Topic Highlight
Copyright ©The Author(s) 2015. Published by Baishideng Publishing Group Inc. All rights reserved.
World J Gastroenterol. Sep 28, 2015; 21(36): 10274-10289
Published online Sep 28, 2015. doi: 10.3748/wjg.v21.i36.10274
Hepatitis B virus reactivation associated with antirheumatic therapy: Risk and prophylaxis recommendations
Shunsuke Mori, Shigetoshi Fujiyama
Shunsuke Mori, Department of Rheumatology, Clinical Research Center for Rheumatic Diseases, NHO Kumamoto Saishunsou National Hospital, Kumamoto 861-1196, Japan
Shigetoshi Fujiyama, Department of Hepatology and Gastroenterology, Kumamoto Shinto General Hospital, Kumamoto 862-8655, Japan
Author contributions: All authors contributed to the study concept and design, acquisition of data, analysis and interpretation of data, drafting of the manuscript and making critical revisions with regard to important intellectual content, and final approval of the manuscript.
Supported by Research funds from the National Hospital Organization, Japan.
Conflict-of-interest statement: Dr. Shunsuke Mori has received research grants from Chugai Pharmaceutical Co., Bristol-Myers Squibb, Eisai Pharmaceutical Co., Ltd., Mitsubishi Tanabe Pharma Corporation, Pfizer Japan Inc., and Astellas Pharma Inc. Dr. Shigetoshi Fujiyama has no financial relationships that could lead to a conflict of interest.
Open-Access: This article is an open-access article which was selected by an in-house editor and fully peer-reviewed by external reviewers.
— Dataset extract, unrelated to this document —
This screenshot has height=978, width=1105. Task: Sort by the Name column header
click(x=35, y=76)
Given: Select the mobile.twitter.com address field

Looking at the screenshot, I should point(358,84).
It is distributed in accordance with the Creative Commons Attribution Non Commercial (CC BY-NC 4.0) license, which permits others to distribute, remix, adapt, build upon this work non-commercially, and license their derivative works on different terms, provided the original work is properly cited and the use is non-commercial. See: http://creativecommons.org/licenses/by-nc/4.0/
Correspondence to: Shunsuke Mori, MD, PhD, Department of Rheumatology, Clinical Research Center for Rheumatic Diseases, NHO Kumamoto Saishunsou National Hospital, 2659 Suya, Kohshi, Kumamoto 861-1196, Japan. moris@saisyunsou1.hosp.go.jp
Telephone: +81-96-2421000 Fax: +81-96-2422619
Received: April 1, 2015
Peer-review started: April 2, 2015
First decision: June 2, 2015
Revised: June 20, 2015
Accepted: August 25, 2015
Article in press: August 25, 2015
Published online: September 28, 2015
Processing time: 180 Days and 1.5 Hours
Abstract

Accompanying the increased use of biological and non-biological antirheumatic drugs, a greater number of cases of hepatitis B virus (HBV) reactivation have been reported in inactive hepatitis B surface antigen (HBsAg) carriers and also in HBsAg-negative patients who have resolved HBV infection. The prevalence of resolved infection varies in rheumatic disease patients, ranging from 7.3% to 66%. Through an electronic search of the PubMed database, we found that among 712 patients with resolved infection in 17 observational cohort studies, 12 experienced HBV reactivation (1.7%) during biological antirheumatic therapy. Reactivation rates were 2.4% for etanercept therapy, 0.6% for adalimumab, 0% for infliximab, 8.6% for tocilizumab, and 3.3% for rituximab. Regarding non-biological antirheumatic drugs, HBV reactivation was observed in 10 out of 327 patients with resolved infection from five cohort studies (3.2%). Most of these patients received steroids concomitantly. Outcomes were favorable in rheumatic disease patients. A number of recommendations have been established, but most of the supporting evidence was derived from the oncology and transplantation fields. Compared with patients in these fields, rheumatic disease patients continue treatment with multiple immunosuppressants for longer periods. Optimal frequency and duration of HBV-DNA monitoring and reliable markers for discontinuation of nucleoside analogues should be clarified for rheumatic disease patients with resolved HBV infection.

Keywords: Hepatitis B virus; Antirheumatic therapy; Resolved hepatitis B virus infection; Occult hepatitis B virus carrier; Reactivation

Core tip: In the literature, the prevalence of resolved hepatitis B virus (HBV) infection varied in rheumatic disease patients, ranging from 7.3% to 66%, which seems to be related directly to the general prevalence of HBV infection in the respective geographic areas. When calculated using data from observational cohort studies, the incidence rate was 1.7% in rheumatic disease patients receiving biological therapy and 3.2% in those treated with non-biological drugs. In antirheumatic therapy, multiple immunosuppressants are administered during long periods. Optimal frequency and duration of HBV-DNA monitoring and reliable markers for discontinuation of nucleoside analogues remain unclear for rheumatic disease patients with resolved HBV infection.